▶ _Instructions to follow_: What must be written out is each line from the one holding "Select the Test promotion block" through the end of the records, word for word, minus any pictures.

▶ _Source data_:
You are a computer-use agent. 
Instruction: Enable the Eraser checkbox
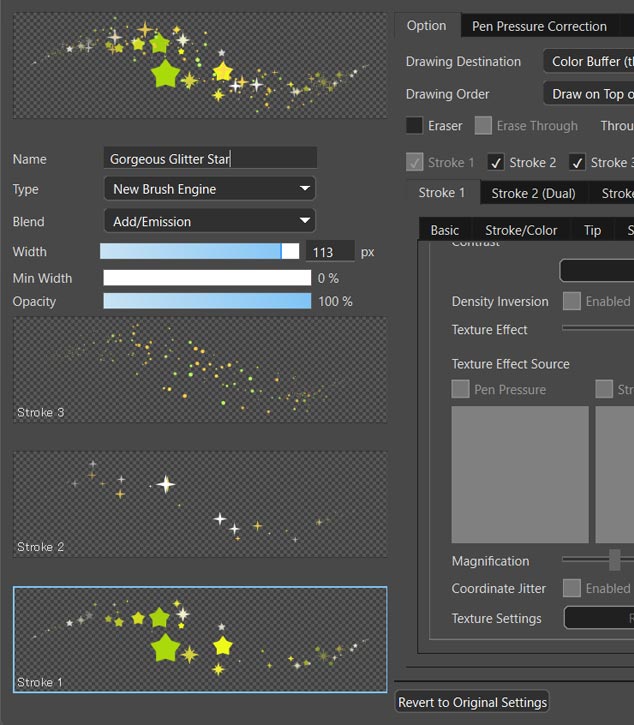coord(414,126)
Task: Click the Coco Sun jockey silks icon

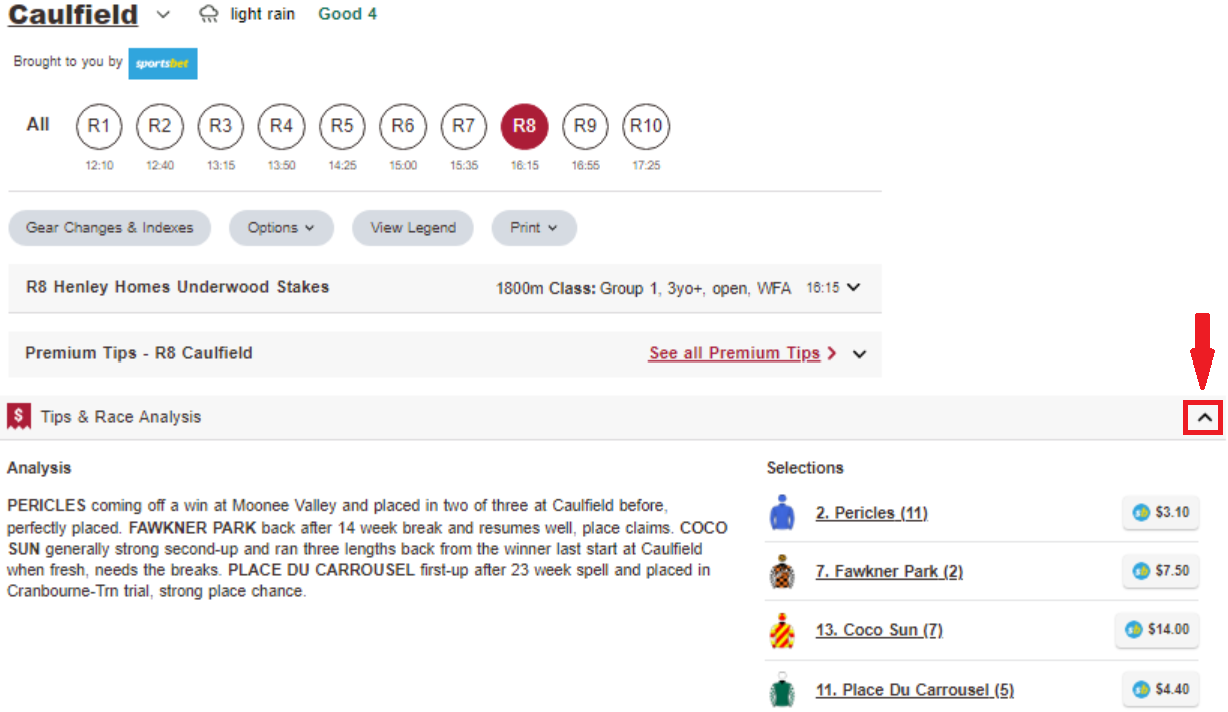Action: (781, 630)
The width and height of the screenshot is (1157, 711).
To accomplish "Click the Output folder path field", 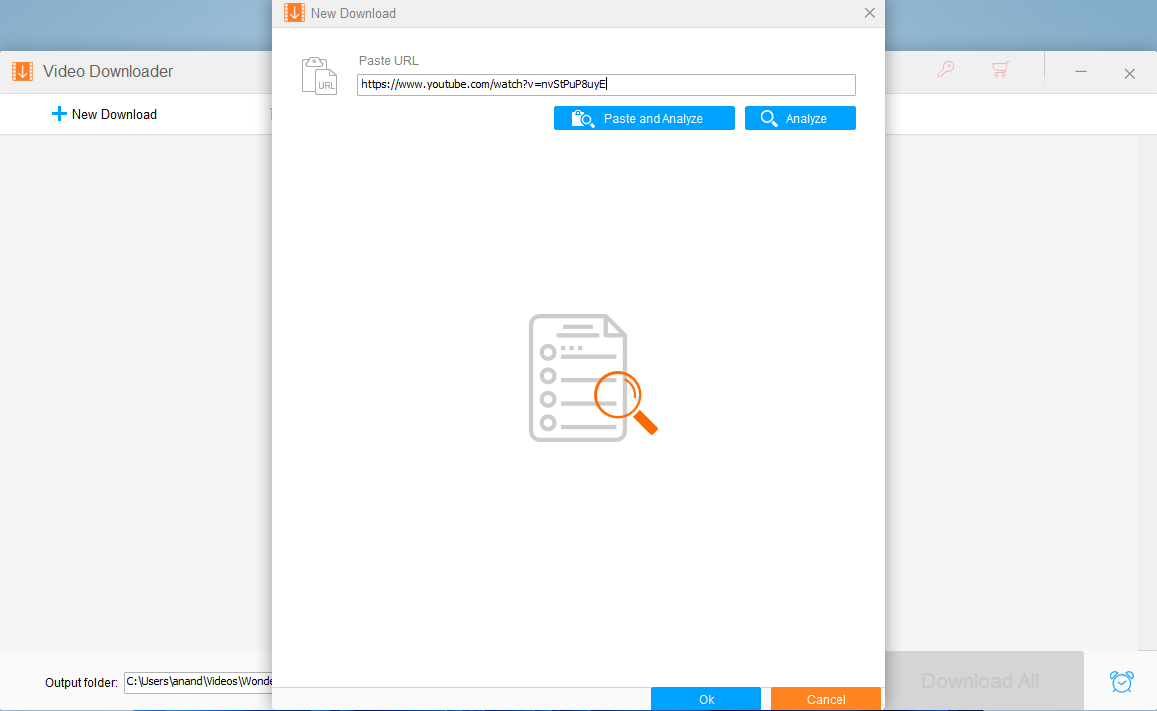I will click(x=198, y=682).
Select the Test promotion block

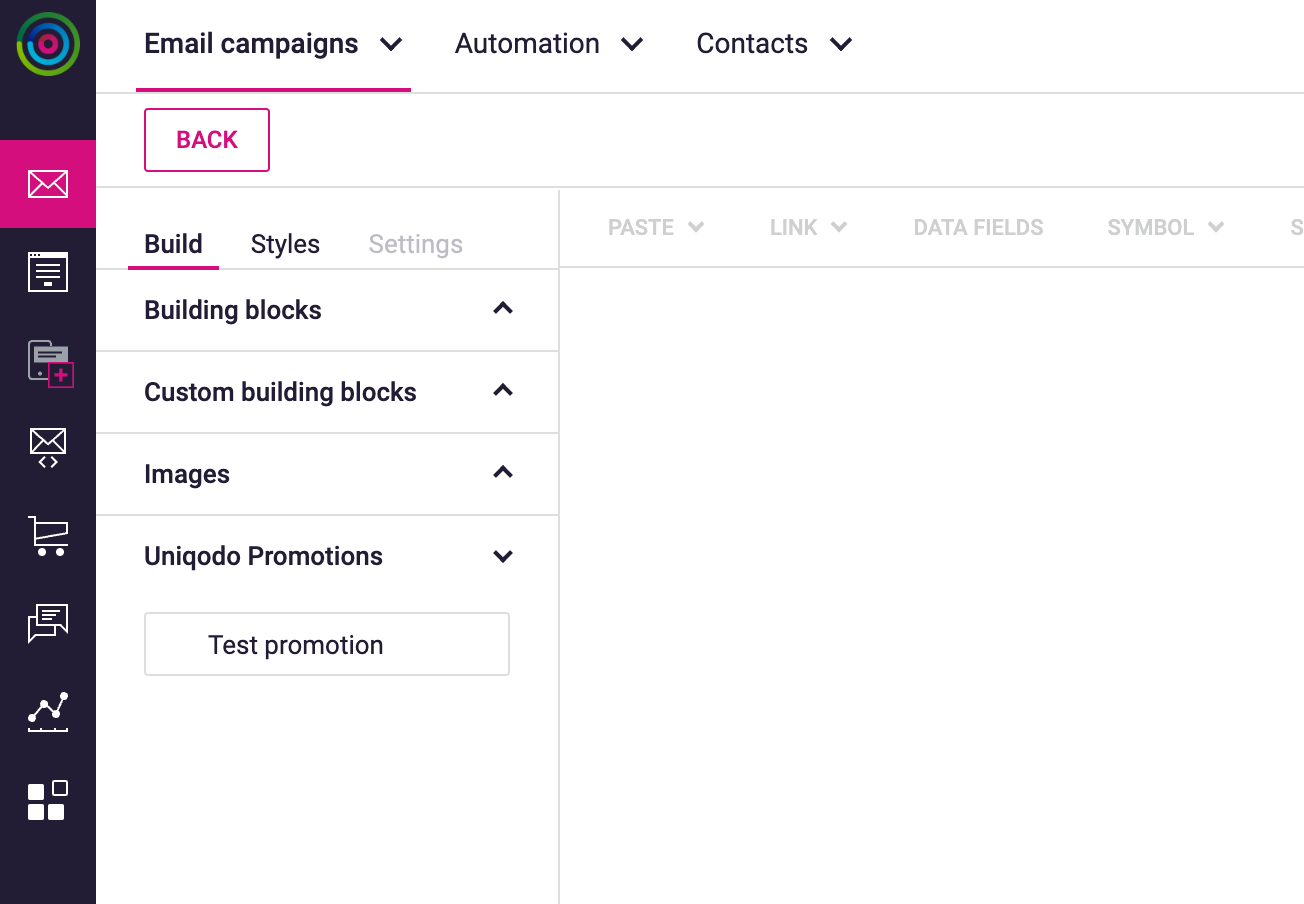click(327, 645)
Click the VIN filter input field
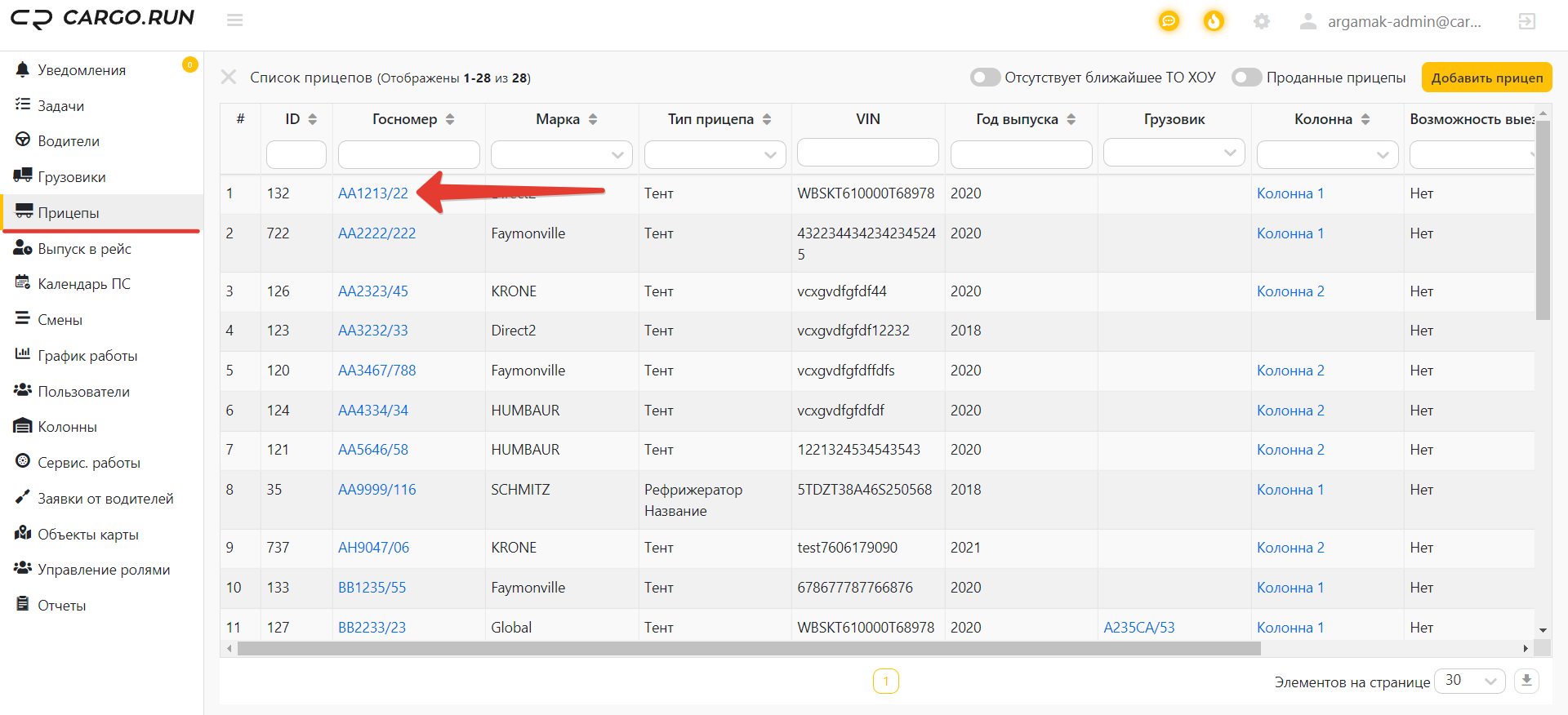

▶ _The answer_:
Select the Test promotion block

click(327, 645)
Click the VIN filter input field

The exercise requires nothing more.